An Israeli Apache attack helicopter was also shot down with both pilots killed and several others badly injured.
Bint Jbail is about 2km north of the hilltop village of Marun al-Ra’s which took the Israelis four days to take.
Hezbollah remained defiant as Israeli air strikes continued.
A community mosque and health centre were flattened in the port city of Tyre yesterday.
Six Red Cross paramedics and their patients, both children and adults, were wounded when two Red Cross ambulances were hit by Israeli missiles as they carried victims of a bomb attack minutes before.
The ambulances were clearly marked and the only vehicles driving along the road.
A delayed action bomb penetrated through two floors of an apartment block.
Israeli helicopters also fired at least five missiles into the Palestinian al-Rashidiya refugee camp in southern Lebanon.
Appealing for a ceasefire, Lebanese President Emile Lahoud said yesterday: ‘What is happening is something that should not be happening in the 21st century.
‘We have a lot of civilian casualties – 200 children killed and 2,500 wounded.
‘Our infrastructure is in ruins, hospitals, airports, roads, bridges – everything.’
US Secretary of State Condoleezza Rice arrived in Beirut on an unannounced visit after calling for an ‘urgent ceasefire’ provided there were the ‘right conditions’.

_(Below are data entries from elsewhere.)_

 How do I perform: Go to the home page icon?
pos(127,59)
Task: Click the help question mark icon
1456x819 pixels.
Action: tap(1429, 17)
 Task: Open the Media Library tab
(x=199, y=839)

She cancelled a lunchtime press conference that was planned after talks with Lebanese premier Fouad Siniora and talks with Nabih Berri the parliamentary speaker and other lawmakers including prominent Druze leader Walid Jumblatt.

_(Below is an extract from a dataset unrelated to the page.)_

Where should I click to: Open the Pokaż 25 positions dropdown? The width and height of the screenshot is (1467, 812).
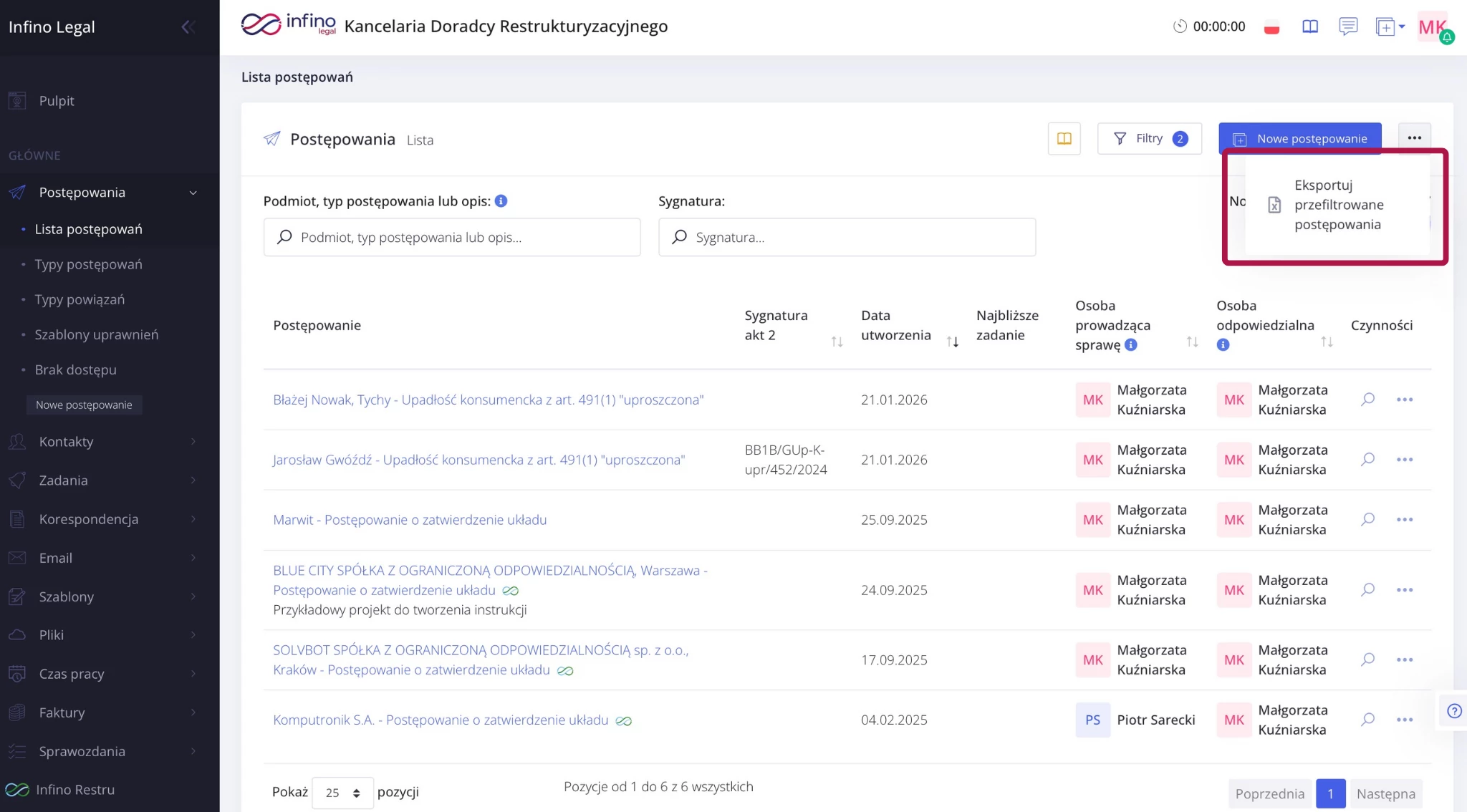click(342, 793)
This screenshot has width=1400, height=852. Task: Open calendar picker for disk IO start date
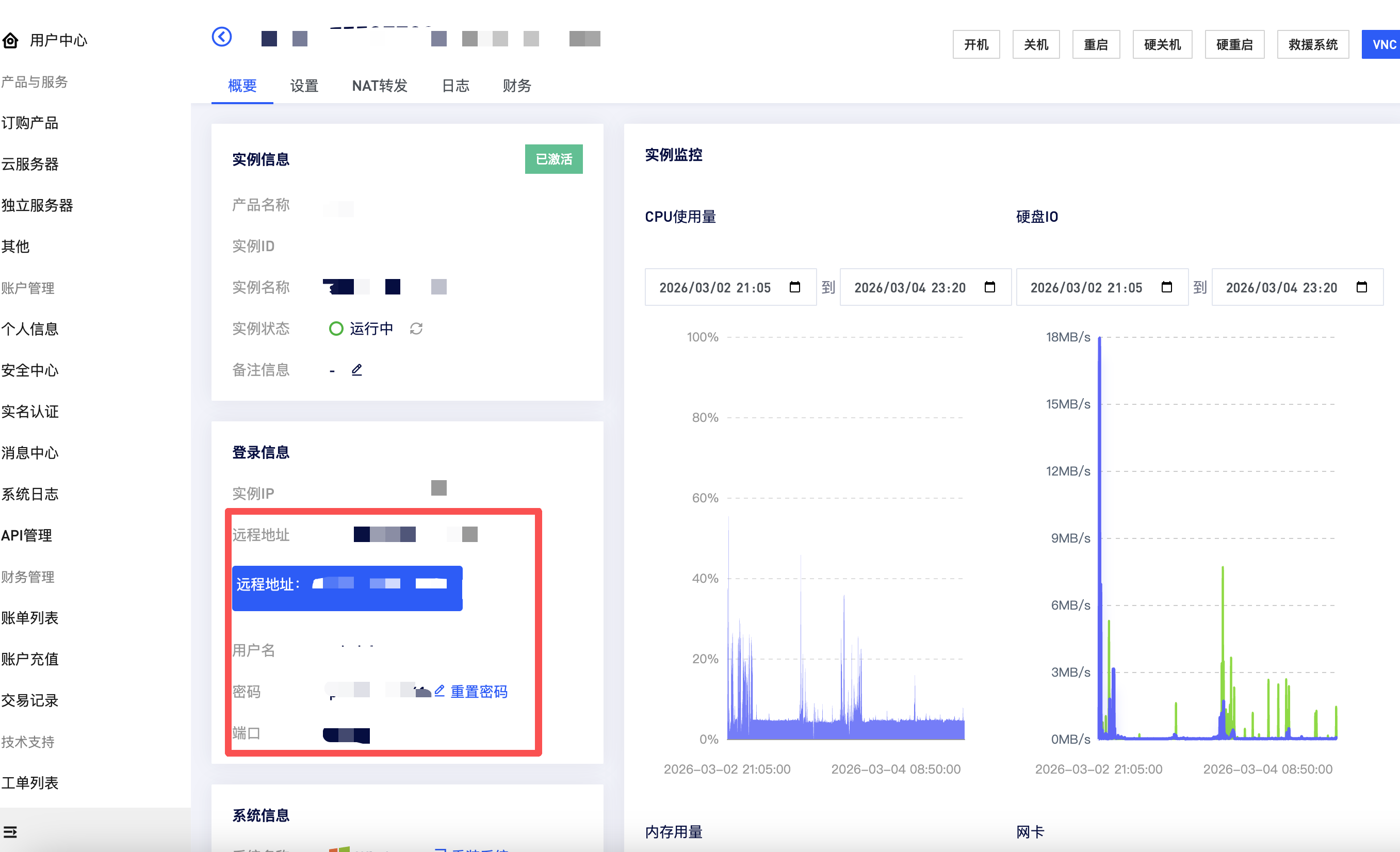tap(1166, 287)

This came after Rice had reiterated US pre-conditions that Hezbollah release the two Israeli prisoners of war it is holding and withdraw from the Lebanese border.
In London, journalists turned the heat on UK premier Blair with one asking him ‘why do you want to continue the killing of Lebanese civilians?’
Blair also refused to comment on an appeal from Liberal Democrat Menzies Campbell to suspend UK arms exports to Israel.
In his letter, Campbell wrote: ‘Kofi Annan has said attacks in Lebanon are inflicting collective punishment on the Lebanese people and the UN Emergency Relief Co-ordinator has described attacks on Beirut as a “violation of humanitarian law”.
‘The government must now comply with its own arms export rules and institute an immediate suspension of all UK arms exports to Israel.’
When asked by a journalist what he thought of Menzies Campbell’s call for a ‘moratorium’, Blair replied: ‘I’m not going to make any comment on what the Liberal Democrats think.’